• [WHAT YOU SHOULD DO]
Below are the entries. Set down exactly the line containing "Image resolution: width=871" and each line after it.
[STORED DATA Boundary: Start]
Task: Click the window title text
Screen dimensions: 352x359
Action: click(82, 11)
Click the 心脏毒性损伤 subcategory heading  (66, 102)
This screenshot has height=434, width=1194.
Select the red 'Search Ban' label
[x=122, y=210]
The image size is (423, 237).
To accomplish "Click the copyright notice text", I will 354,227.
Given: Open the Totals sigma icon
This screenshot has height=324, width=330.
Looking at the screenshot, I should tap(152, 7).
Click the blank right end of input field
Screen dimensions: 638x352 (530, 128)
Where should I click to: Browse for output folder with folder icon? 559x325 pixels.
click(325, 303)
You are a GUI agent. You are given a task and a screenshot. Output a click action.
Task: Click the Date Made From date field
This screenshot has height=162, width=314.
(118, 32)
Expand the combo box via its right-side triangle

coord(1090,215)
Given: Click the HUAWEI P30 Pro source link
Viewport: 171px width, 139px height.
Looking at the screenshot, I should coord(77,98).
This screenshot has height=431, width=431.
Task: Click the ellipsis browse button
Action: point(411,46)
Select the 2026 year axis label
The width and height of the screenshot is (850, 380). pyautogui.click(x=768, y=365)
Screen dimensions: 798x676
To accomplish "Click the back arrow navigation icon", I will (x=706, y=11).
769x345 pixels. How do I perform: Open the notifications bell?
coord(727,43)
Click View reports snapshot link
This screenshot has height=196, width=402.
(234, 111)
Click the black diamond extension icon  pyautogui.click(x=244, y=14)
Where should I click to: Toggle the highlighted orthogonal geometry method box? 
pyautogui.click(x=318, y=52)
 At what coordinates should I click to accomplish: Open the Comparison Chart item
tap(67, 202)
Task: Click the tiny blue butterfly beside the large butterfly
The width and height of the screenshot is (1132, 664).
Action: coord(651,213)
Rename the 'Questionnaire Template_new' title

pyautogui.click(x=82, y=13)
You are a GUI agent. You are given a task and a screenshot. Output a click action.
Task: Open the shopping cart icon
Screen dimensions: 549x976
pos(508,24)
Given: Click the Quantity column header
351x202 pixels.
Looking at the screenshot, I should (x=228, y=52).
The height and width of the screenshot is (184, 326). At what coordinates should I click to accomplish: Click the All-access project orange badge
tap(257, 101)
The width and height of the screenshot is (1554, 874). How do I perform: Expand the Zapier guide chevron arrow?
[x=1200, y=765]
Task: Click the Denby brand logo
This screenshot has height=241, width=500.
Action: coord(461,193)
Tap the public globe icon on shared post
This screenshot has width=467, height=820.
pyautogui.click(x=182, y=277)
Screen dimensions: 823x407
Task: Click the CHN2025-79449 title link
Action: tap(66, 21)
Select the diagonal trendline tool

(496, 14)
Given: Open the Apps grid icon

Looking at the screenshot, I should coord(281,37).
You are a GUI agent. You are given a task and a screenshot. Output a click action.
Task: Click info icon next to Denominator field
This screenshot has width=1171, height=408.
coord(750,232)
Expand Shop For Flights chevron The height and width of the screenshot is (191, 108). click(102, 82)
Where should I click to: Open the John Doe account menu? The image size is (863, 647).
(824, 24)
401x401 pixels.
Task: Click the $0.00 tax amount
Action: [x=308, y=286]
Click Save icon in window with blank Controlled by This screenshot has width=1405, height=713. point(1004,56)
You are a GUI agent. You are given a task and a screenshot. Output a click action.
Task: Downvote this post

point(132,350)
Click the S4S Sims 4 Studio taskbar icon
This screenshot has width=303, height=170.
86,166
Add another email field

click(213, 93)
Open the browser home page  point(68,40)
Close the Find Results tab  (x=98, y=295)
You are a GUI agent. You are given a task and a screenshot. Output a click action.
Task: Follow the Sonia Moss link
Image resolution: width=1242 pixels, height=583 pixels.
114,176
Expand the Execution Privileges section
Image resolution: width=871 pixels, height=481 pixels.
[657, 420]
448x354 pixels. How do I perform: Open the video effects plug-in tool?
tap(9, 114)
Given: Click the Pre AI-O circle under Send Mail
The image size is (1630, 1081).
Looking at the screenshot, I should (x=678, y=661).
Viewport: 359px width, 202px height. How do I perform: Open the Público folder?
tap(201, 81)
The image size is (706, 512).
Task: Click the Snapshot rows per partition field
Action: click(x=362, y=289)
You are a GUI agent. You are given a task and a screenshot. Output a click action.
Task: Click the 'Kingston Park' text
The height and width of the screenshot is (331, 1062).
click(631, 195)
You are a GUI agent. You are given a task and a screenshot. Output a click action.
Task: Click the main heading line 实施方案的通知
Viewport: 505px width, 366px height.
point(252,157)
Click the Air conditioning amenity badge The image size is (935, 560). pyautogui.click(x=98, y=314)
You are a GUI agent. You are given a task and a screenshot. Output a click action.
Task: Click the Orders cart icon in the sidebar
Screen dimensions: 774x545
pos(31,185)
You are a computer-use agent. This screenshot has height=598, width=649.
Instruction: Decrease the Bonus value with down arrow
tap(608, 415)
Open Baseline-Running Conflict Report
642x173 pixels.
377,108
[STORED DATA Boundary: End]
• [EXERCISE OUTPUT]
Image resolution: width=871 pixels, height=481 pixels.
[657, 420]
448x354 pixels. How do I perform: Open the video effects plug-in tool?
tap(9, 114)
Given: Click the Pre AI-O circle under Send Mail
The image size is (1630, 1081).
Looking at the screenshot, I should (x=678, y=661).
Viewport: 359px width, 202px height. How do I perform: Open the Público folder?
tap(201, 81)
The image size is (706, 512).
Task: Click the Snapshot rows per partition field
Action: click(x=362, y=289)
You are a GUI agent. You are given a task and a screenshot. Output a click action.
Task: Click the 'Kingston Park' text
The height and width of the screenshot is (331, 1062).
click(631, 195)
You are a GUI agent. You are given a task and a screenshot. Output a click action.
Task: Click the main heading line 实施方案的通知
Viewport: 505px width, 366px height.
point(252,157)
Click the Air conditioning amenity badge The image size is (935, 560). pyautogui.click(x=98, y=314)
You are a GUI agent. You are given a task and a screenshot. Output a click action.
Task: Click the Orders cart icon in the sidebar
Screen dimensions: 774x545
pos(31,185)
You are a computer-use agent. This screenshot has height=598, width=649.
Instruction: Decrease the Bonus value with down arrow
tap(608, 415)
Open Baseline-Running Conflict Report
642x173 pixels.
377,108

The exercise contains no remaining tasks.